Former President Bill Clinton also criticized the president Tuesday, saying "the president should honor the commitment that the federal government made to those people and let them keep what they got," even if it means altering the Affordable Care Act law.
And Sen. Kay Hagan of North Carolina wants an investigation into the launch of HealthCare.gov by the Government Accountability Office and the Department of Health and Human Services Inspector General.
The first-term Democrat said she expects "transparency and accountability" from the Obama administration on the botched launch.
The critical words from the president's own party members come days after Obama apologized to those whose policies got canceled as a result of his Affordable Care Act.
Schrader said the the president promised what he could not deliver.

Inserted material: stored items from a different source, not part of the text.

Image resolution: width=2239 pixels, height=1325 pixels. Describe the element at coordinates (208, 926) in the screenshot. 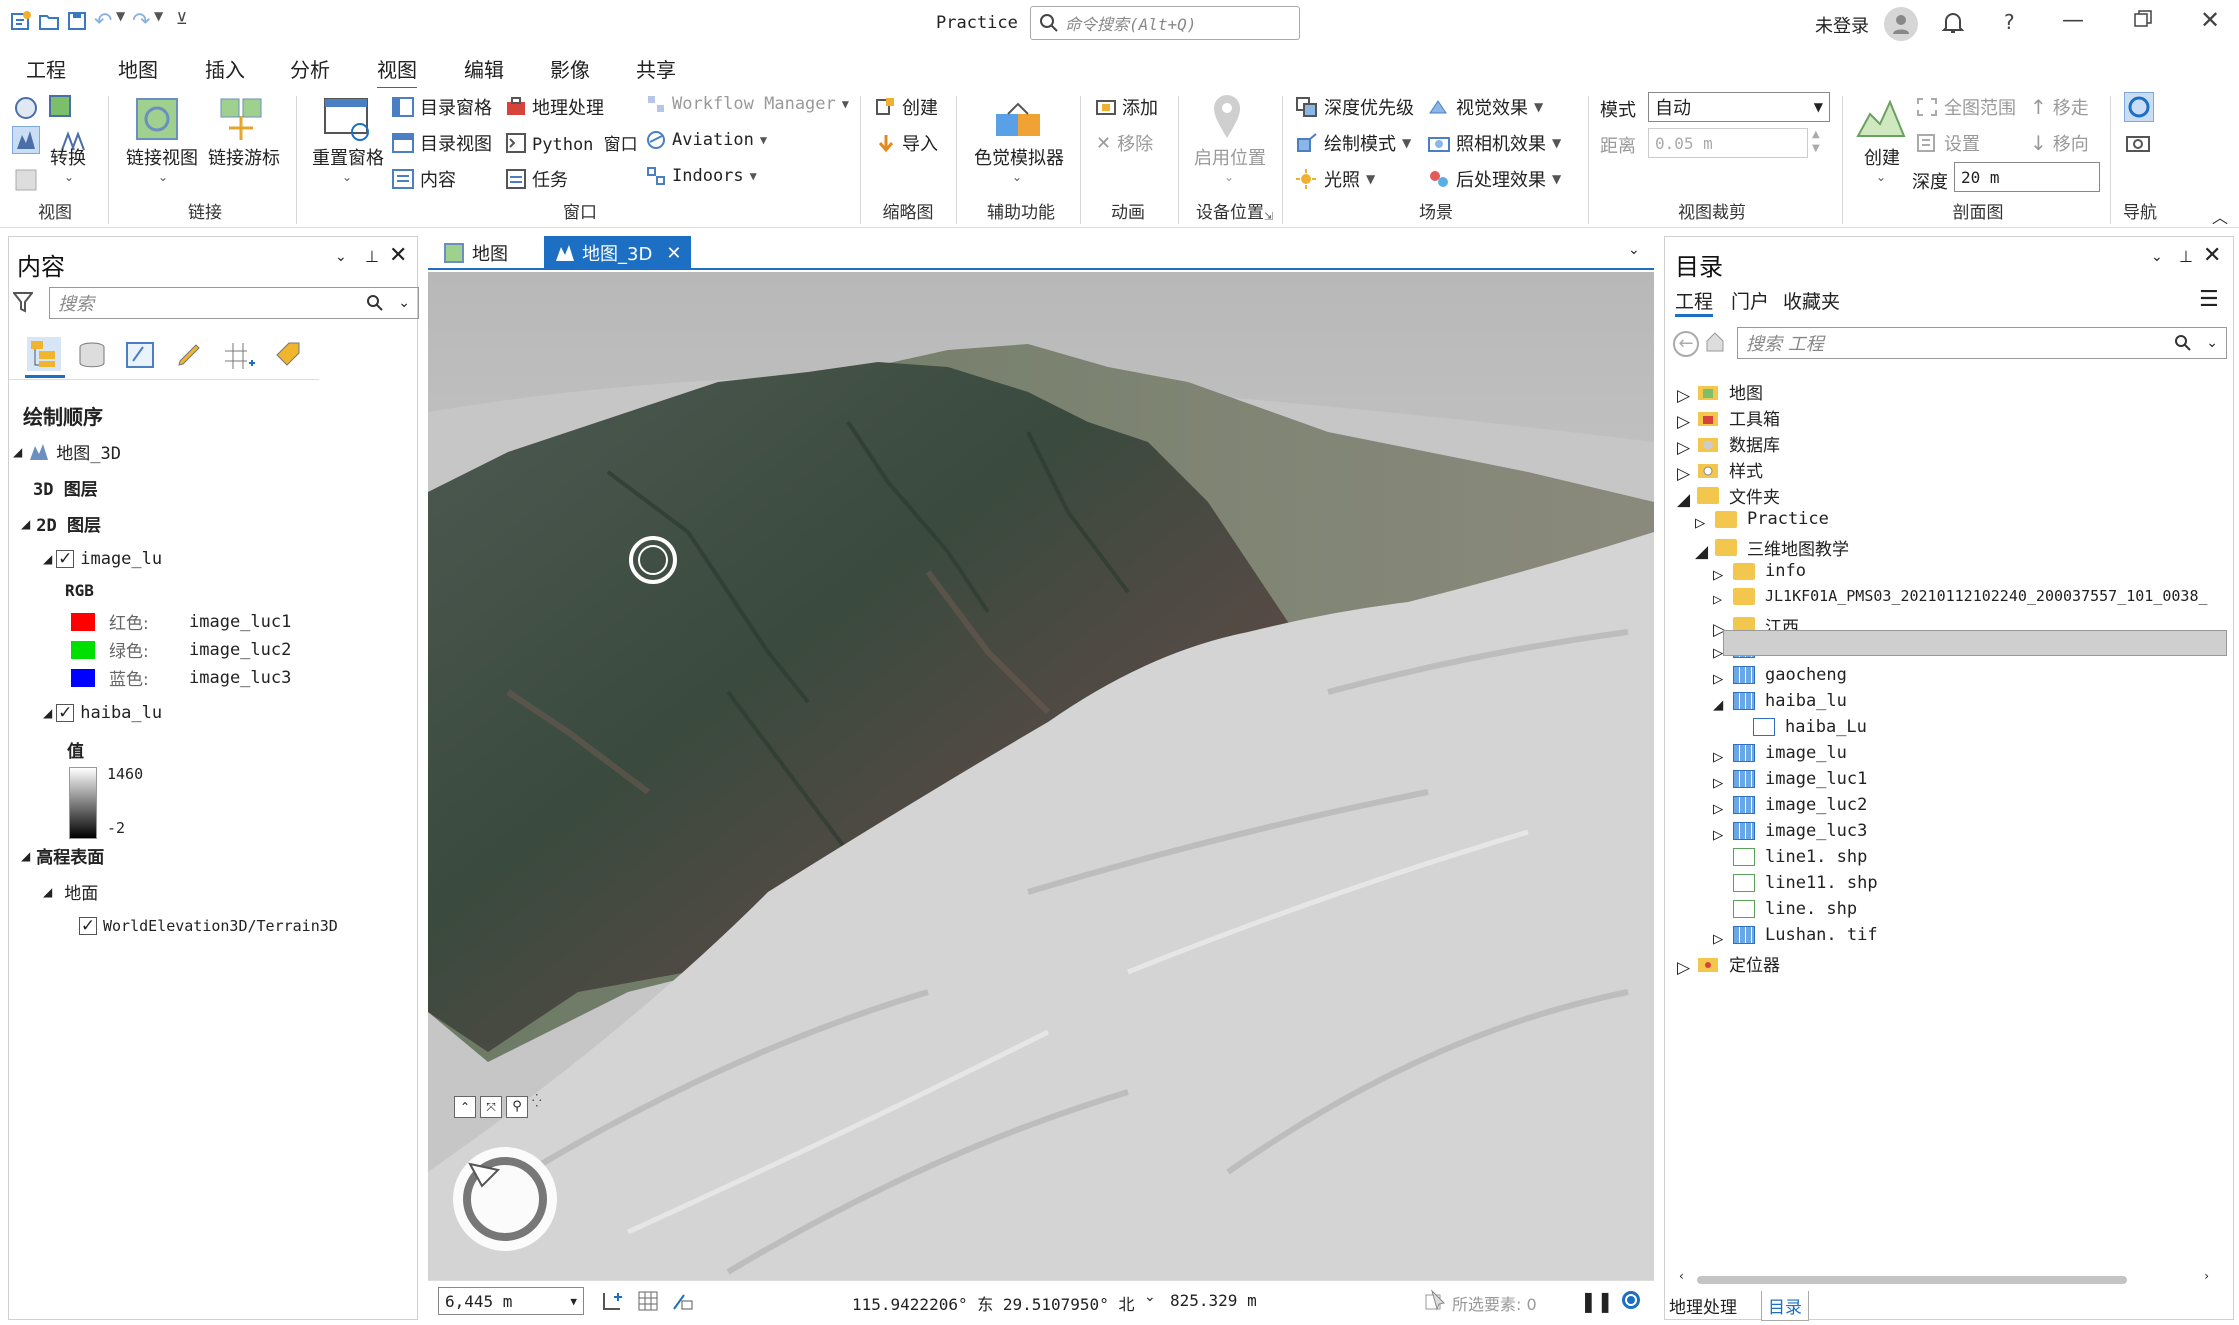

I see `tree-terrain3d: ✓ WorldElevation3D/Terrain3D` at that location.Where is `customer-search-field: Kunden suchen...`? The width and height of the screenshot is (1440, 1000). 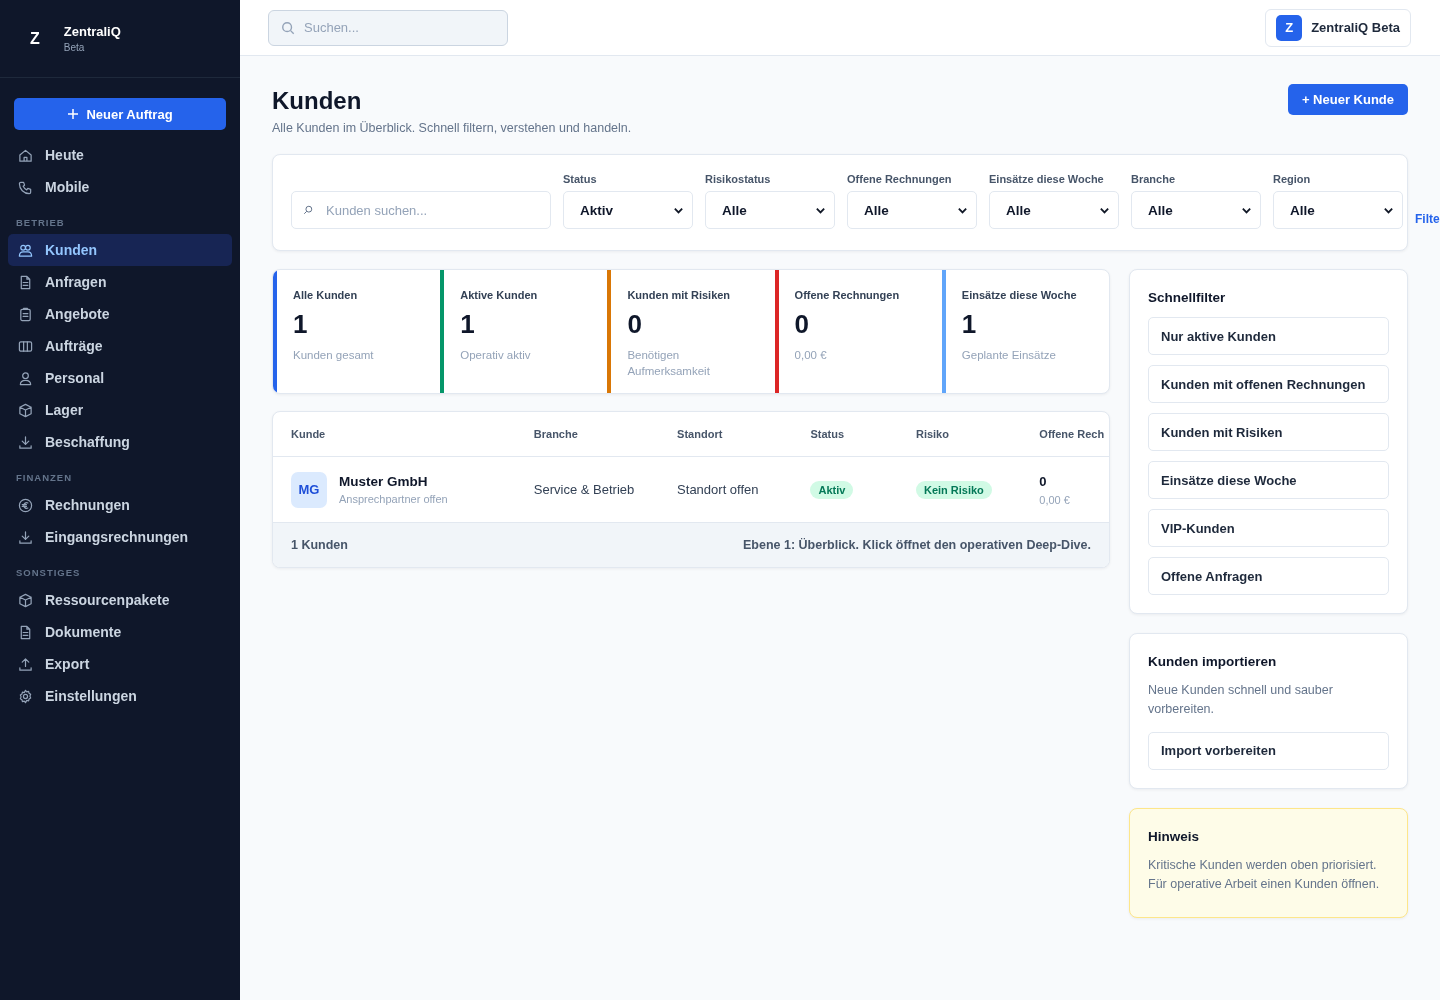
customer-search-field: Kunden suchen... is located at coordinates (421, 210).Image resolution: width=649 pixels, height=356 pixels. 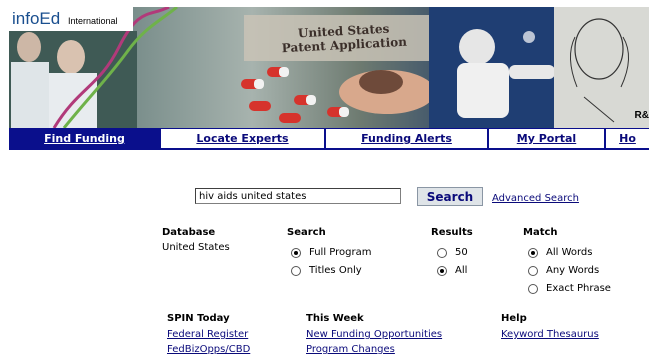 What do you see at coordinates (533, 288) in the screenshot?
I see `radio-exact-phrase-indicator` at bounding box center [533, 288]. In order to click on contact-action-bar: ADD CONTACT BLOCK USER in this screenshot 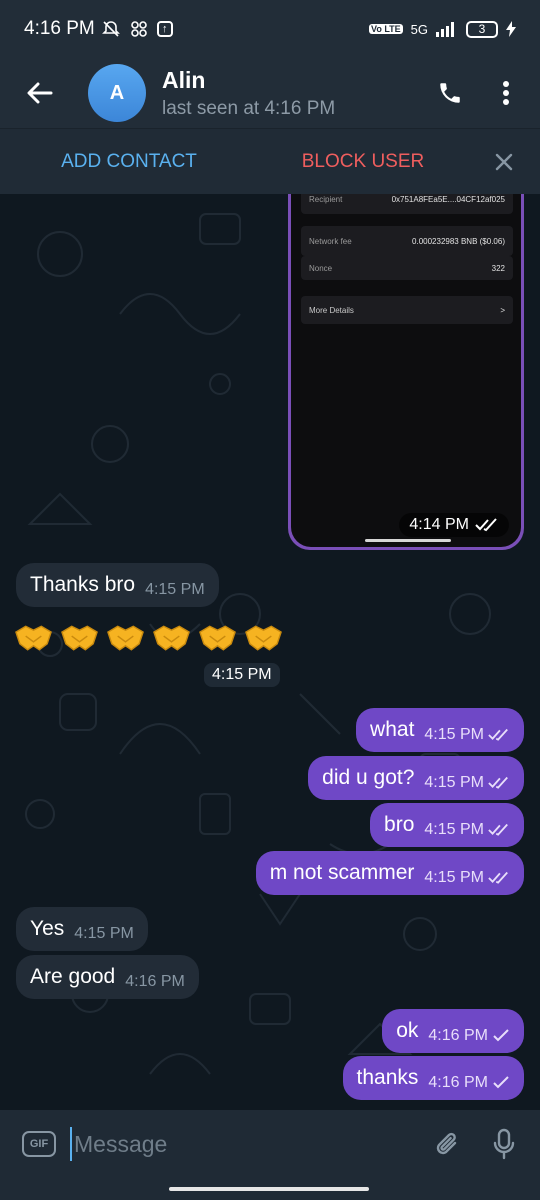, I will do `click(270, 161)`.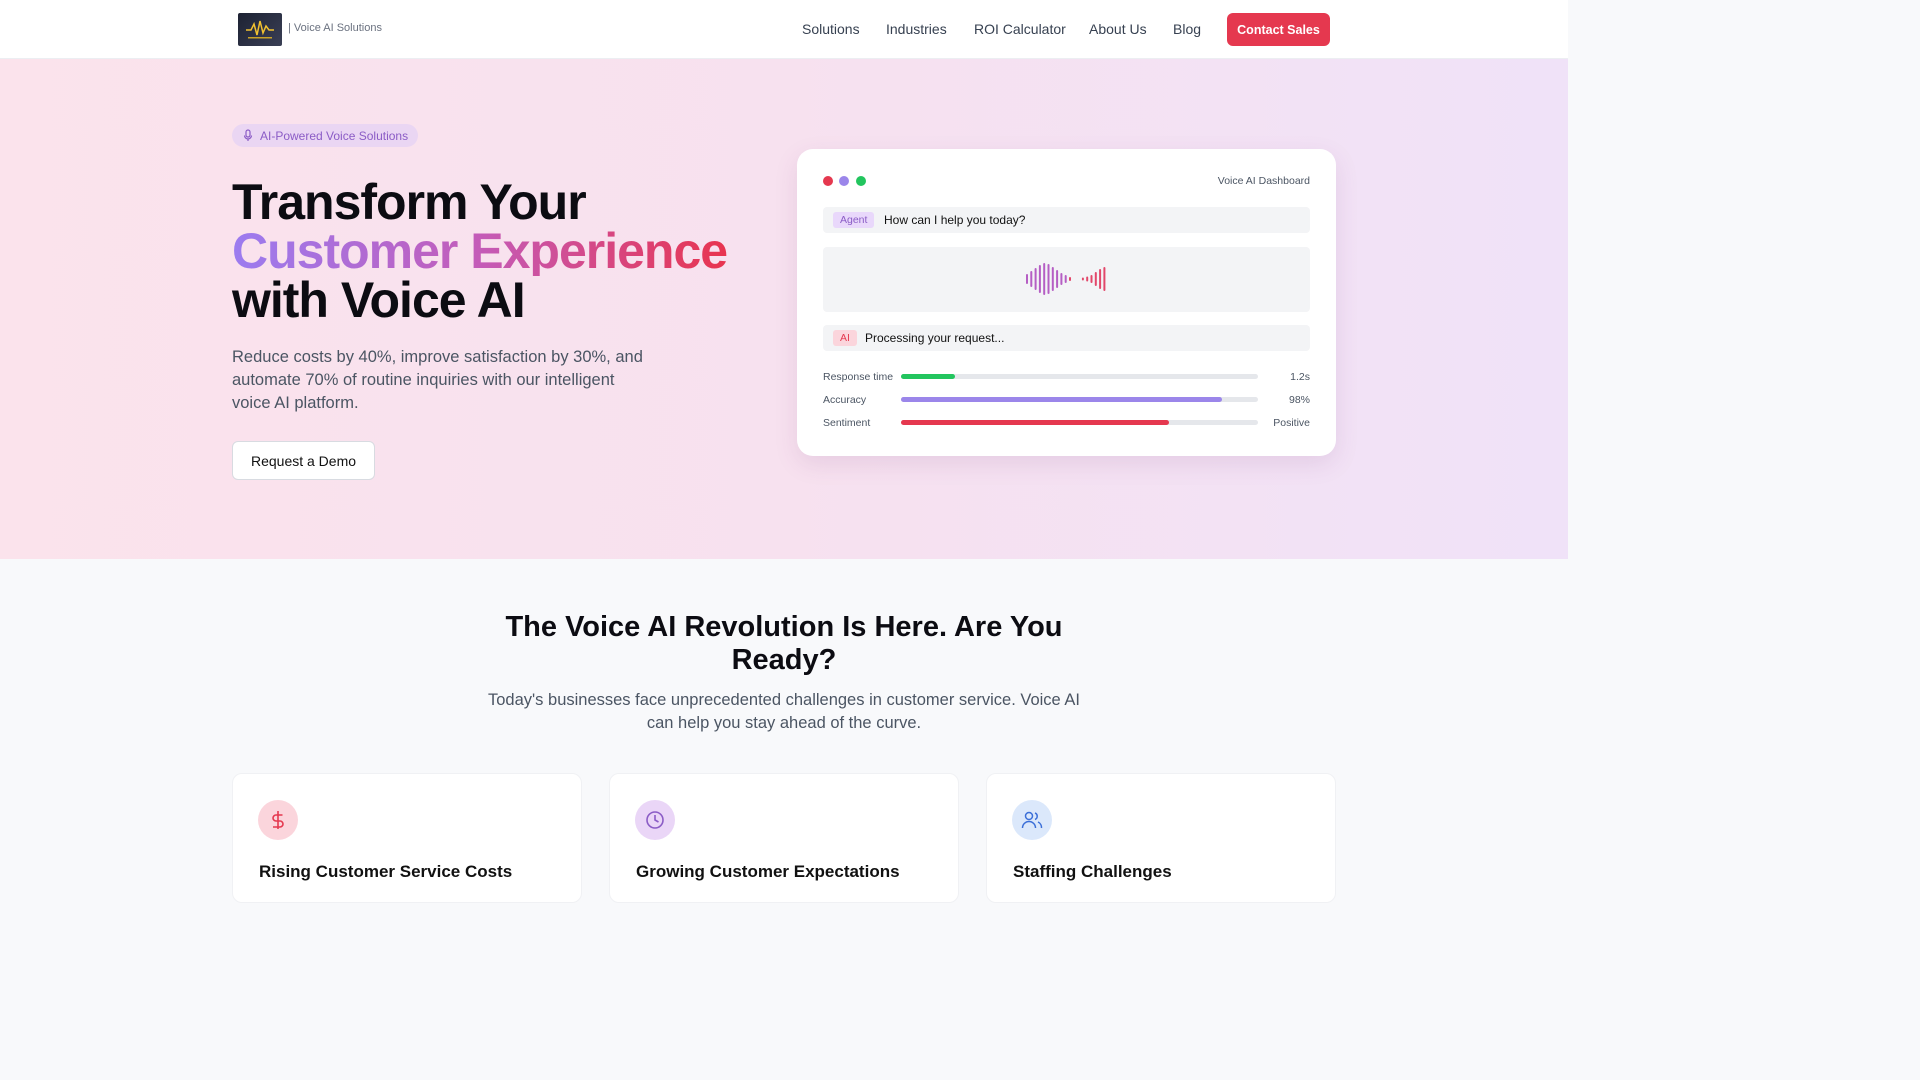 This screenshot has width=1920, height=1080. What do you see at coordinates (1062, 400) in the screenshot?
I see `metric-fill-accuracy` at bounding box center [1062, 400]. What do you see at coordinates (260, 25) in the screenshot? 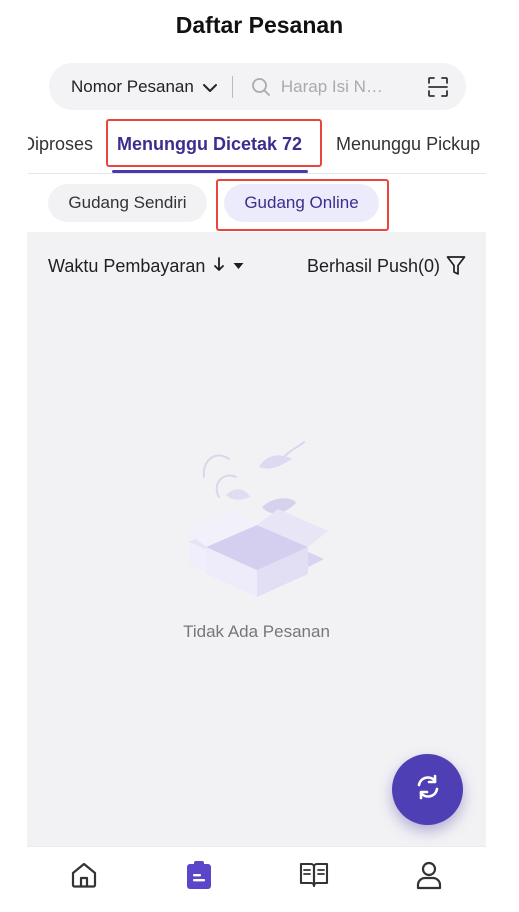
I see `page-title: Daftar Pesanan` at bounding box center [260, 25].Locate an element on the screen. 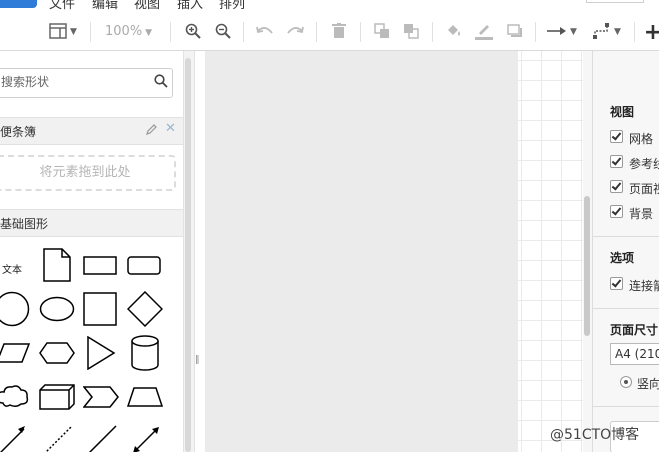  zoom-out-button is located at coordinates (223, 32).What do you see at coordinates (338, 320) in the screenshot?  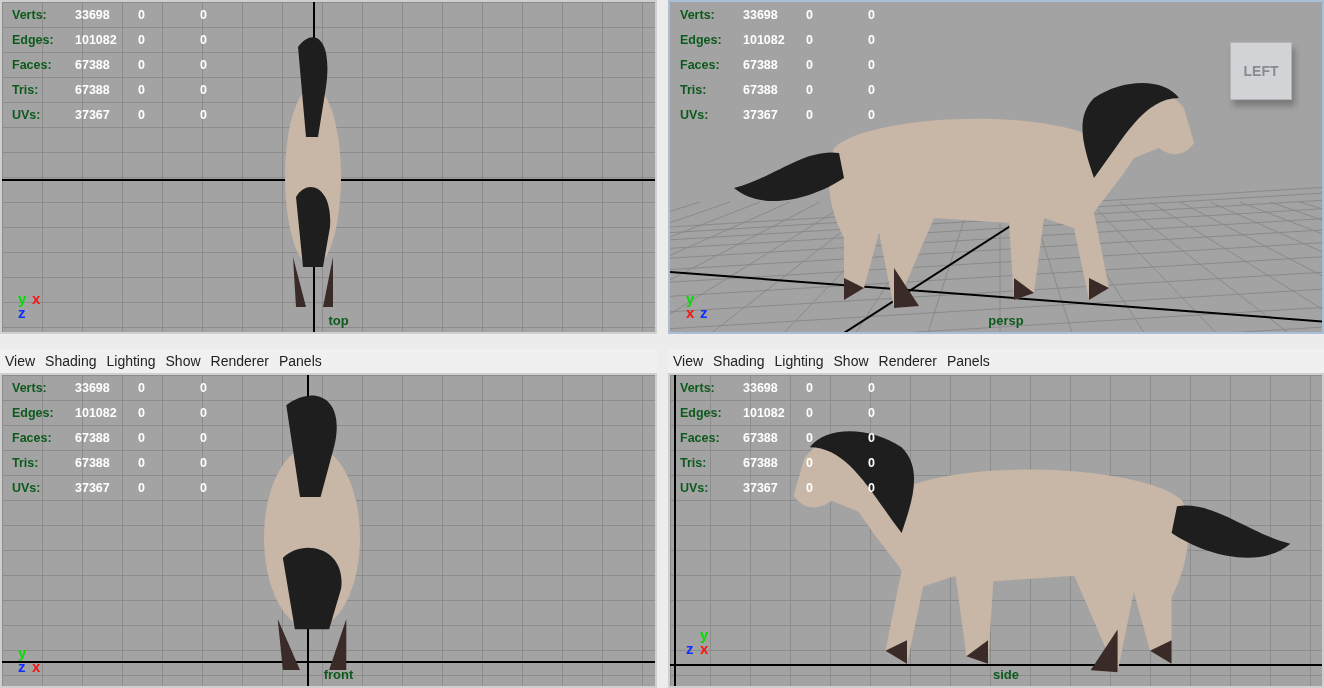 I see `camera-label: top` at bounding box center [338, 320].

"I think the president was grossly misleading to the American public," he said. "I know right away as a veterinarian, I have my own business, that my policies got canceled even before the Affordable Care Act.
"I know that I would change policies on a regular basis, trying to find the best deal for myself and my employees. But a lot of Americans, a lot of Oregonians, have stayed with the same policy for a number of years and are shocked that their policy got canceled."
He said Obama was simply "not being honest" with policyholders who had held onto their plans for years and that he "is causing added stress and added strife as we go through a really difficult time with healthcare."
Schrader also accused White House press secretary Jay Carney of "double talk" for also misleading on Obamacare.
On Tuesday, Schrader's tirade triggered an equally harsh critique by the National Republican Congressional Committee, which accused him of being a hypocrite since he issued the same incorrect claims on his website after the Affordable Care Act was passed in 2010,
OregonLive.com reported.
In a statement, spokeswoman Alleigh Marre accused Schrader of "blatantly misleading voters in the face of changing political winds and the plan's botched rollout."